──────── Document excerpt
Russia will start giving its first drug approved to treat COVID-19 to patients next week, its state financial backer told Reuters, a move it hopes will ease strains on the health system and speed a return to normal economic life.
Russian hospitals can begin giving the antiviral drug, which is registered under the name Avifavir, to patients from June 11, the head of Russia’s RDIF sovereign wealth fund told Reuters in an interview. He said the company behind the drug would manufacture enough to treat around 60,000 people a month.
There is currently no vaccine for COVID-19, the disease caused by the new coronavirus, and human trials of several existing antiviral drugs have yet to show efficacy. A new antiviral drug from Gilead called remdesivir has shown some promise in small efficacy trials against COVID-19 and is being given to patients by some countries under compassionate or emergency use rules.
Avifavir, known generically as favipiravir, was first developed in the late 1990s by a Japanese company later bought by Fujifilm as it moved into healthcare. RDIF head Kirill Dmitriev said Russian scientists had modified the drug to enhance it, and said Moscow would be ready to share the details of those modifications within two weeks.
Japan has been trialling the same drug, known there as Avigan. It has won plaudits from Prime Minister Shinzo Abe and $128 million in government funding, but has yet to be approved for use. Avifavir appeared on a Russian government list of approved drugs on Saturday.
────────────────
──────── Data excerpts
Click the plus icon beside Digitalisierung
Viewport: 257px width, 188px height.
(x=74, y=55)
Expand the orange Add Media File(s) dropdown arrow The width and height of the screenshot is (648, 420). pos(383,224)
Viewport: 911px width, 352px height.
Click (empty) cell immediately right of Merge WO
────────────────
──────── Data excerpts
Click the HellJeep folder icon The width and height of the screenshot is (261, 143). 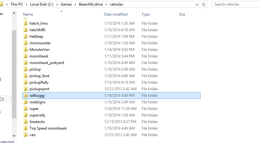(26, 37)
────────────────
• What you will do:
1/ According to the Avifavir article, from what date can Russian hospitals begin giving the drug to patients?
2/ Please rewrite the stretch of the Avifavir article from "Russia will start" through "people a month.", swapping "Avifavir" for "favipiravir".
3/ Translate this sentence from the Avifavir article into Spanish: "Avifavir appeared on a Russian government list of approved drugs on Saturday."
The records have nothing to do with the Avifavir article.

• Solutions to the exercise:
1/ From June 11.

2/
Russia will start giving its first drug approved to treat COVID-19 to patients next week, its state financial backer told Reuters, a move it hopes will ease strains on the health system and speed a return to normal economic life.
Russian hospitals can begin giving the antiviral drug, which is registered under the name favipiravir, to patients from June 11, the head of Russia’s RDIF sovereign wealth fund told Reuters in an interview. He said the company behind the drug would manufacture enough to treat around 60,000 people a month.

3/ Avifavir apareció el sábado en una lista del gobierno ruso de medicamentos aprobados.